▸ Text block:

= = = =

For breed-specific medical planning, talk to your vet about screening and prevention, and use our tools to estimate spend rather than guessing. Routine outer points to plan for include desexing, council registration, microchipping, vaccinations, year-round parasite prevention (heartworm, ticks, fleas, worms), and the higher chance of needing care after an active dog's scrapes and strains.
- Set up: secure fencing a clever escape-artist cannot dig under or jump, a crate or settle space, food and water bowls, ID tag, and a long line for recall training
- Admin: confirm microchip details are updated to you, register with your local council, and book a first vet visit
- First days: keep the world small and predictable, start short positive training sessions, and teach a settle so the dog learns that off-switch early
- Weeks 2-6: build recall on a long line, socialise calmly with other dogs and the things it will chase (bikes, cars, livestock), and start a daily mental-work habit
- Ongoing: lock in a vet, a groomer for moult season, and a training outlet so the working drive has somewhere to go
Use the estimators below for real numbers in your state rather than relying on a figure from anywhere online.
Common questions about Border Collies in Australia
Is a Border Collie a good dog for an apartment?
It can work, but only if you do the heavy lifting outside the home. A Border Collie's needs are about exercise and mental work, not floor space, so an apartment is fine for an owner committed to daily training, dog sports and outings. It fails when 'apartment dog' means a quiet, low-effort dog left alone for long days.
How much exercise does a Border Collie actually need each day?

= = = =

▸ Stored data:
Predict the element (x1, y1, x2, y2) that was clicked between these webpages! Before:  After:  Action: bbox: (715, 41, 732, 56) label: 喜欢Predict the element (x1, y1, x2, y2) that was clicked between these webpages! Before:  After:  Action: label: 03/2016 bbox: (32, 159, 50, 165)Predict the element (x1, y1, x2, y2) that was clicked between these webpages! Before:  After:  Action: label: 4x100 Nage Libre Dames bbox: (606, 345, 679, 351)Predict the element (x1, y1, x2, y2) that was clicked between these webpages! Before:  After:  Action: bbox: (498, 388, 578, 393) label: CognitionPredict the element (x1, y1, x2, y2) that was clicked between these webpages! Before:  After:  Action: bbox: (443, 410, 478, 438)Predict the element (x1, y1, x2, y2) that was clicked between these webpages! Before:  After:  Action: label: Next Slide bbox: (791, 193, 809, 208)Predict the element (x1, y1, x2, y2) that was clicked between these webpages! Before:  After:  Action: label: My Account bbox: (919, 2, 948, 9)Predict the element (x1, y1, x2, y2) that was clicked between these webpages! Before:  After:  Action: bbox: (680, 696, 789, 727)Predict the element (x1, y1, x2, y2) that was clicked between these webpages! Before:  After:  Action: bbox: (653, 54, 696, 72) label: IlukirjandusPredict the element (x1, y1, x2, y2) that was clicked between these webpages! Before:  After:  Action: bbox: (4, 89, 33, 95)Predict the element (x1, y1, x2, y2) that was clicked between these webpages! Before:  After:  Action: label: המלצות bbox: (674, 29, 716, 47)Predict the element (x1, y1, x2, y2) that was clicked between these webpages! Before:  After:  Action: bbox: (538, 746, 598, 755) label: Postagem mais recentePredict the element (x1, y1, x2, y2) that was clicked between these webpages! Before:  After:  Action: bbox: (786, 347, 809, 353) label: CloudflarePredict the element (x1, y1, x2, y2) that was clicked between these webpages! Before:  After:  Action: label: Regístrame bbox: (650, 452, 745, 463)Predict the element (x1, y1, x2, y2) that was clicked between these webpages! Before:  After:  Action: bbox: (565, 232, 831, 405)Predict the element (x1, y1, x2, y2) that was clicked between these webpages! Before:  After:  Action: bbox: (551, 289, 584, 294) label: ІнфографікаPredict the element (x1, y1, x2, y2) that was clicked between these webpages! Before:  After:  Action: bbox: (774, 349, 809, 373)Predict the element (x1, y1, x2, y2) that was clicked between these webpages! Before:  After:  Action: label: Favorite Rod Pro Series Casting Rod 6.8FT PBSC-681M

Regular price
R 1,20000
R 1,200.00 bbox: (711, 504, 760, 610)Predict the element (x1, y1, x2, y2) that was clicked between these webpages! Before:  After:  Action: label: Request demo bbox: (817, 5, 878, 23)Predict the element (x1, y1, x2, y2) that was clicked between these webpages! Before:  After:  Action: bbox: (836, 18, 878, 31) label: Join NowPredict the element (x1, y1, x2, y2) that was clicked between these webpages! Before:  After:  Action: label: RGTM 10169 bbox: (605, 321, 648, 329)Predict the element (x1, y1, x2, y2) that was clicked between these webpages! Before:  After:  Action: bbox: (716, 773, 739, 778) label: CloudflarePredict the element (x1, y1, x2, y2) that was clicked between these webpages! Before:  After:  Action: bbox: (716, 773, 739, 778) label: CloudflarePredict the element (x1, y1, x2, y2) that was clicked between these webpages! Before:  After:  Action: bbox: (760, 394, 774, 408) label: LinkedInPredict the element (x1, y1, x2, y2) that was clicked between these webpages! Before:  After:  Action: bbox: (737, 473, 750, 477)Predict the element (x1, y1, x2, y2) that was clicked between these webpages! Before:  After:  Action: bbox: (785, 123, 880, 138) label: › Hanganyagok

= = = =

▸ Work order A: According to the Border Collie guide, what are a Border Collie's needs about, rather than floor space?
▸ Work order B: Pick up the Border Collie guide after its final line and continue it.
The listing is separate material and is unrelated to the Border Collie guide.

▸ Task output A: Exercise and mental work.

▸ Task output B:
Plan for real daily physical exercise plus separate mental work; this breed is not satisfied by one short walk. The crucial part owners miss is the thinking: training, puzzle games, fetch with rules or scent work. A tired body with a bored brain still gives you a wired Border Collie at night, so pair the two every day.
Do Border Collies cope with the Australian summer?
They can, with management. The double coat suits cool climates, so from December to February exercise early morning and evening, never midday, and watch closely for heatstroke signs because a driven Collie won't stop on its own. Provide shade, water and a cool spot. Don't shave the coat; it insulates against heat and won't regrow properly.
Why does my Border Collie try to herd my kids and nip their heels?
That's the herding instinct doing exactly what it was bred for, redirected onto fast-moving children, bikes or cars because there's no livestock. It's normal but needs managing: interrupt and redirect the chasing, teach an off-switch and a solid 'leave it', give the drive a proper outlet, and ask a trainer for help if nipping continues.
What is MDR1 and should I get my Border Collie tested?
MDR1 is a genetic variation common in herding breeds that changes how a dog processes certain medications, so some standard drugs and doses can cause serious reactions. It's invisible day to day but matters before treatment. Ask your vet about MDR1 testing and make sure the result is on file before any anaesthetic, parasite treatment or new medication.
Find Border Collie-aware help near you
How we research this guide
Written by PetGuides editors from the breed’s structured care record and general Australian veterinary guidance. General information only — not a diagnosis. Always confirm specifics with your own vet.
- RSPCA Australia Knowledgebase — Pet care advice
- Australian Veterinary Association — Pet ownership and animal health resources
See also our sources and trust & data pages.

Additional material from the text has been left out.